Definitely helpful and I didn't even think to go back and check Word's autocorrect on this stuff. Thank you!Anyhow, I’m a nit-picker, so some points that will undoubtedly be of more use to you than the above:
Yep, cross i have to bear, which comes from the fact that many early Christians were martyred on crosses.
- I am a martyr and my cross is named, `Kyle` – no comma and no quotation marks needed, and as HB says the left hand one leans the wrong way. (If it’s of interest I read this as shorthand for “the cross I have to bear” but it still rather surprised me as an overt Christian reference in a futuristic SF work, but that may be a matter of UK-US differences of education and expectation.)

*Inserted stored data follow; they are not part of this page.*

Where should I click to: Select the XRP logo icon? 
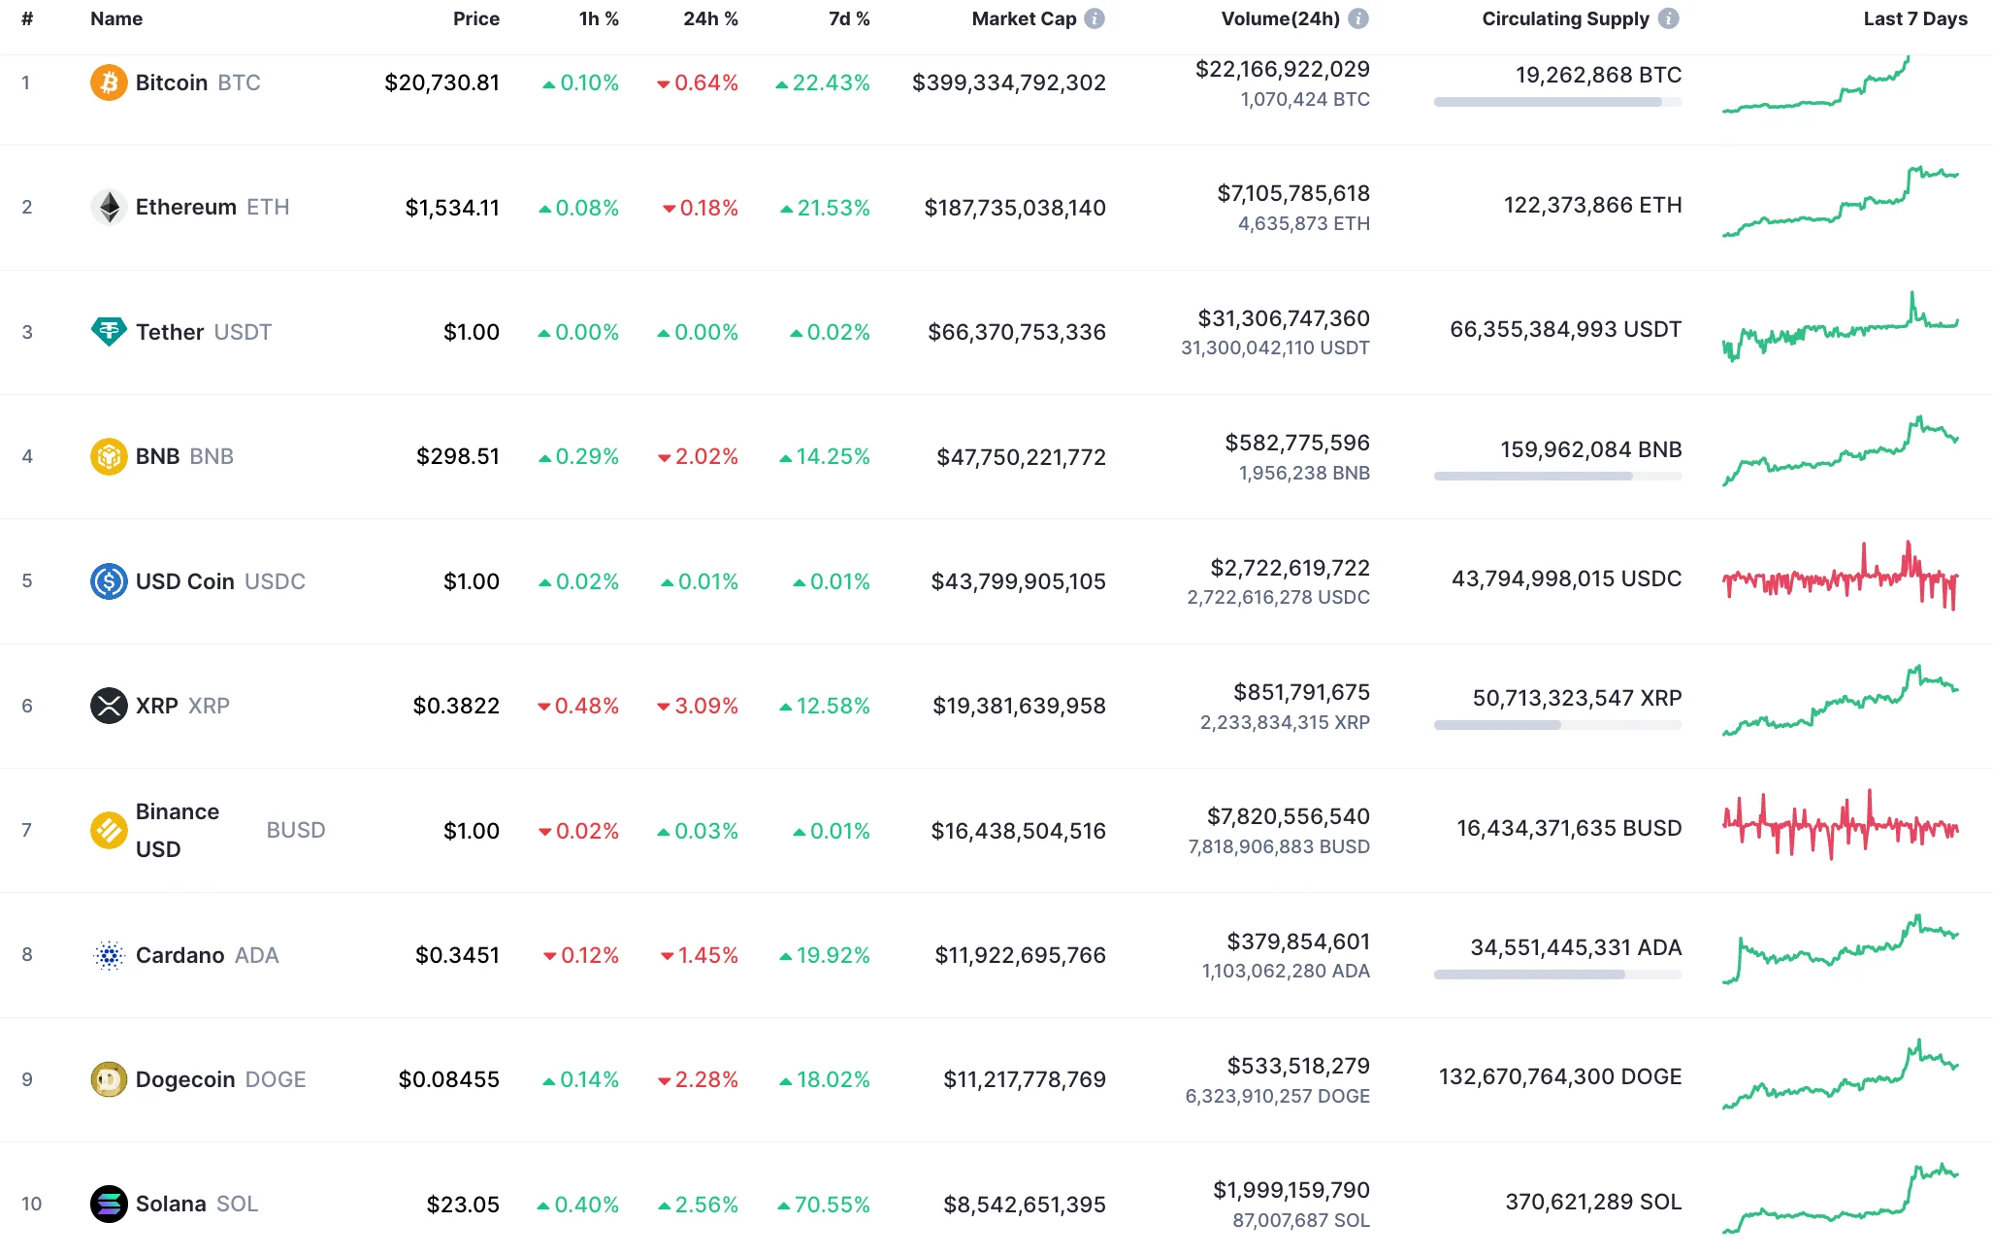pos(109,706)
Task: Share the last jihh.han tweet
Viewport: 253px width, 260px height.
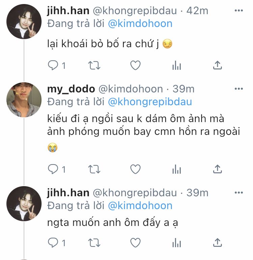Action: pyautogui.click(x=218, y=242)
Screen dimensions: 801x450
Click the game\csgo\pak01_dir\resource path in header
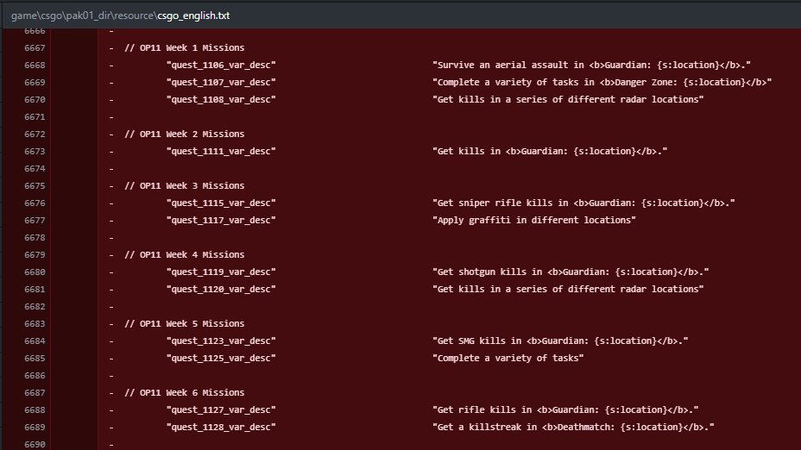(82, 16)
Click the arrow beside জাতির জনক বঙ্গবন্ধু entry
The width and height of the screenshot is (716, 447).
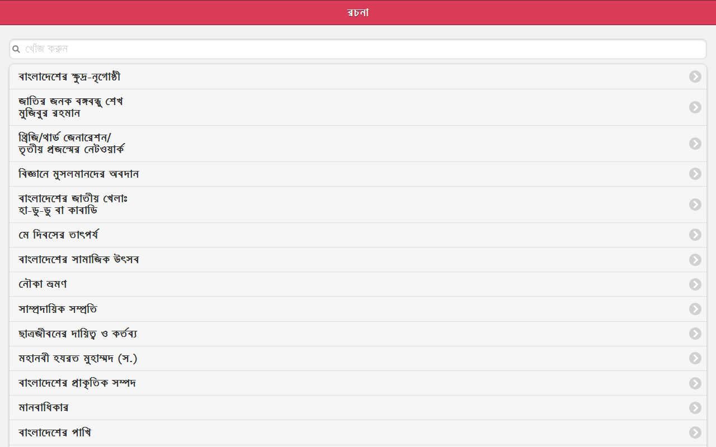click(695, 107)
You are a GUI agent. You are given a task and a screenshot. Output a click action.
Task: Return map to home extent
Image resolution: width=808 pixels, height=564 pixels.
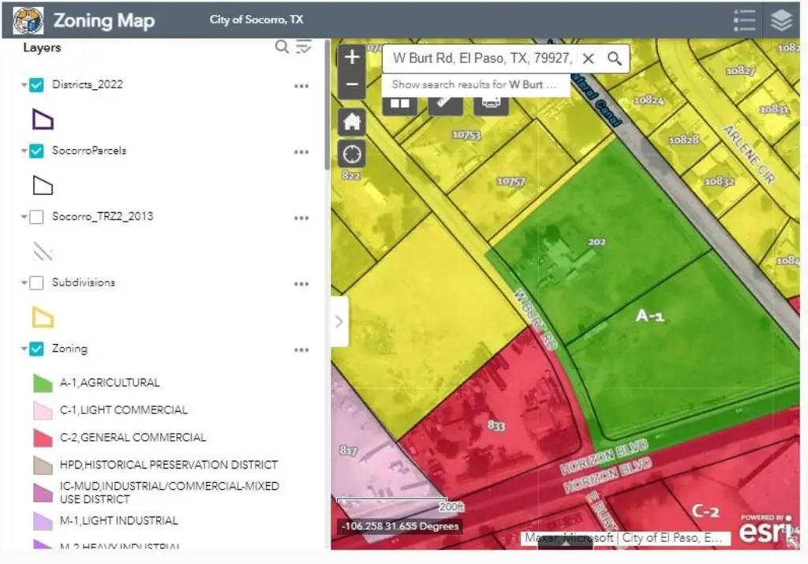coord(352,122)
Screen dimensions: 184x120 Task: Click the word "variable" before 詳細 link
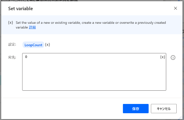click(22, 27)
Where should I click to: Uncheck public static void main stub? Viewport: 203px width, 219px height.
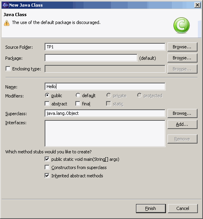pyautogui.click(x=47, y=159)
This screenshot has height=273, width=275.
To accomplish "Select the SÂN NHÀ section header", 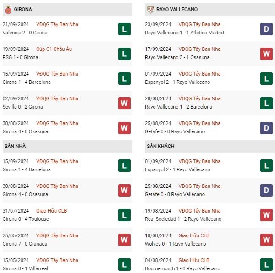I will 17,146.
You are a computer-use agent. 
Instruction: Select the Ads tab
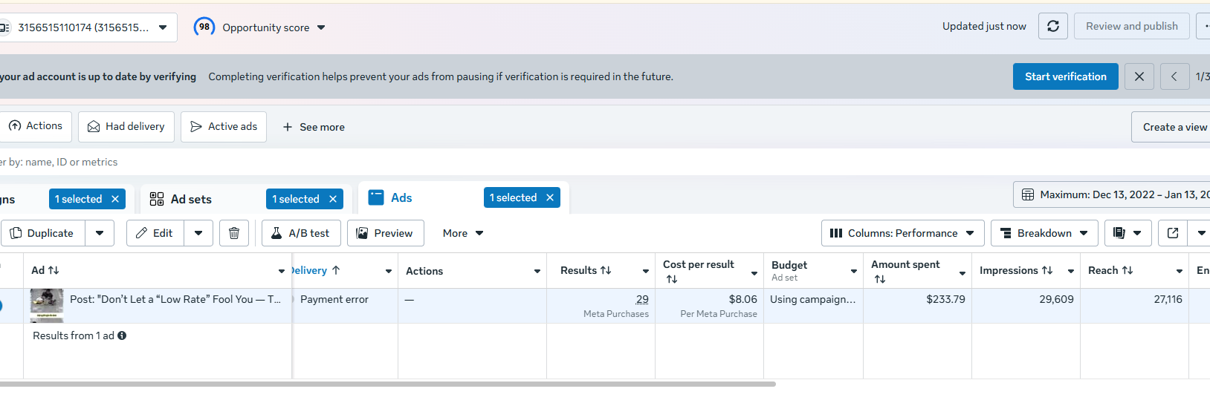[x=401, y=197]
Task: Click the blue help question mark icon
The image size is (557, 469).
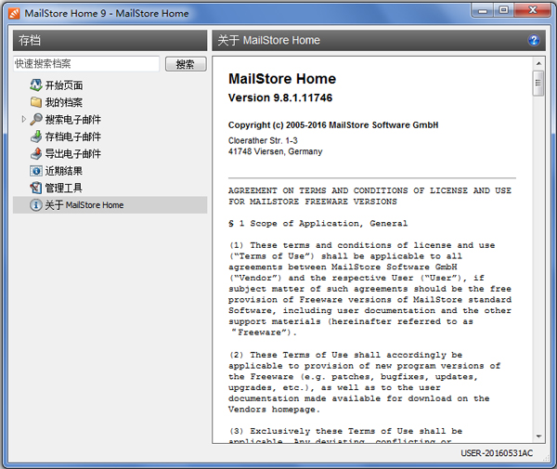Action: click(535, 41)
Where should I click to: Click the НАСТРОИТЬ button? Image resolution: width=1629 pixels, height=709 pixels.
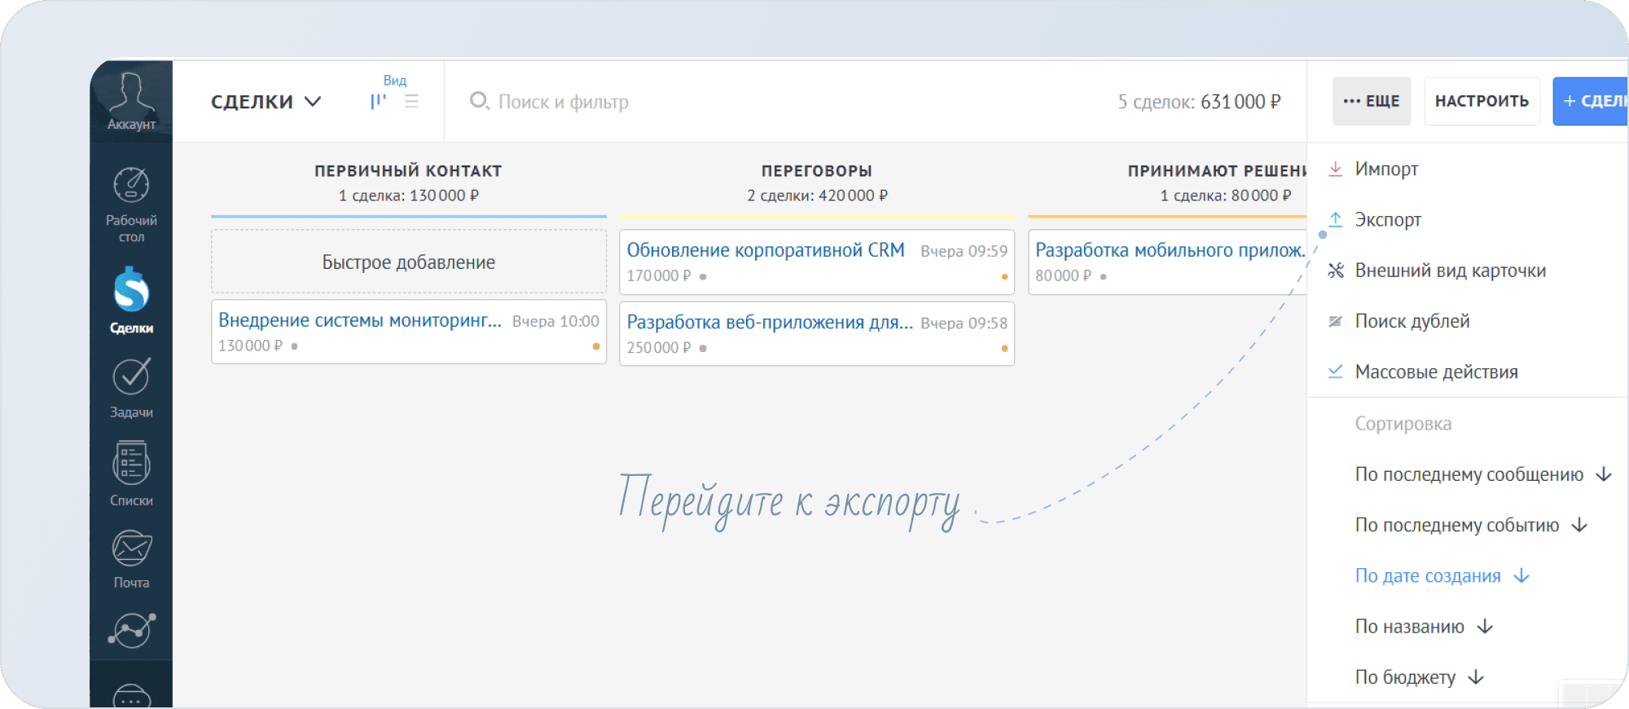point(1481,101)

There's a whole other debate on religion, but, anthropologically speaking, three things you can find in literally any recorded human civilization are 1) Rules on who can/cannot have babies with whom, 2) A way to get altered (liquor, mushrooms, frogs, smoking, etc.) and 3) Explanations of higher powers (god/s, spirits, ancestors, animism, etc.). In my opinion, the supposition that theistic religious traditions vanish in the next century fails at a human hard-wiring level.
Definitely helps -- thank you!
- that announces, he’s a good guy – again no comma needed but if you want to set it off, you’d need a colon
- The world didn’t need more Kyle’s, generally, or more of this Kyle, specifically – again the commas aren’t needed; the apostrophe at “Kyle’s” is wrong, it’s just “Kyles” since it’s a simple plural, and since the text is present tense that “didn’t” rather stands out, as does the he was what in the next line, so you might want to think about what you're intending there
- Kyle’s die young. There are no octogenarian Kyle’s – again, no apostrophes here for the plurals
- six-hundred times – no hyphen, two separate words
- pitch shifted – conversely, a hyphen is best here to create a compound adjective, and the same for brass rimmed
- trust-fund DJ’s – again no apostrophe, it’s just a plural
- “South Africa wasn’t under British rule?” Kyle protests with bland, flat eyes – is he protesting if it’s given as a question? And as a stylistic point what relevance has his eyes to the perhaps-protest?
I love that rhetorical technique and use it a lot, so its presence here didn't worry me, but (a) I think it needs to be used in character and (b) a little of it can go a long way, and I end up taking some out to avoid overload, so perhaps watch how often it's used in the entirety of the work.
Anyway, hope some of that helps. Good luck with it!